Sometimes we may think we have the right to self-pity because something awful has happened in our lives. But do we? The right to mourn, yes. The right to self-pity, no. So what’s the difference? Self-pity says, “Why did I deserve this? This isn’t fair. My life is way worse than so-and-so’s.” Mourning says, “This really hurts and it’s the result of a broken world.” In mourning we have the right to acknowledge our pain while also acknowledging the good in our lives. We can also understand that we are not the only ones hurting in this world. Self-pity steals our joy and tells us that the bad will out-weigh the good. It tells us that everyone else’s life is better than ours and a lot less painful or difficult. With that outlook we begin to not only hurt ourselves, but those around us. Self-pity is destructive, not healing. Self-pity is a lie from Satan intended to hurt us. We have to pray for a shift in our perspective, be aware of it, and work towards aligning our minds with Christ.
This is why I said time doesn’t heal, and Jesus does. If we make the choice of self-pity, whether subconsciously or not, we aren’t going to heal. Our wound is going to fester as we find more negative things to add onto it, and time will only be against us. On the other hand, if we choose Jesus, seeing His goodness, and trusting in God’s sovereignty in the midst of our pain, we will experience healing and joy unexplainable.
Can you believe we’re already coming to a close on the first month of this new year? Time on earth is going to keep ticking and life here is going to keep moving until that day we enter into eternity. How will we choose to use it? In thankfulness or self-pity? In growth or decline? In relationship with God or casting Him aside and doing life alone? I can assure you the latter of any of these will not lead to an abundant life.
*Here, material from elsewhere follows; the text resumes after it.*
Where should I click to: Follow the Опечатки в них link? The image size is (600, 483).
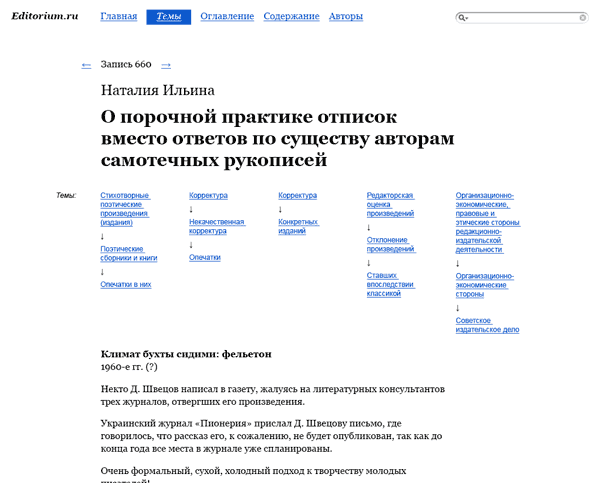pyautogui.click(x=126, y=284)
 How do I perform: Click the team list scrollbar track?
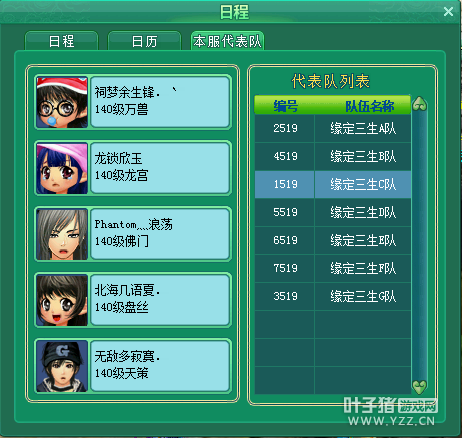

Our lives are not determined by our circumstances, but rather by where we put our trust. Let’s trust in the One who loves us so much He sent His only Son, Christ Jesus, to die for our sins and rose again so that we wouldn’t have to live an eternity separated from Him. God is good. He doesn’t want us “stuck in time” with our grief. If we allow God to use this time on earth to deepen our relationship with Him, He certainly will. He desires us to have His healing and joy and He will faithfully provide.
Father, thank You for Your love for us. Help us to keep moving forward with our eyes and hearts set on You. Adjust our perspectives to be more like Yours. Help us to be aware when our thoughts stray to negativity, so we can go to you to set our minds on things above. Help us to be eternal minded, and not to dwell on things that will only matter temporarily. Give us the faith to trust You to comfort us and heal us. Strengthen our desires to know You more and spend more time reading Your Word. You know us better than anyone ever could, and You love us still. Help us to rejoice in You even when our circumstances hurt. In Jesus’ name we pray, Amen.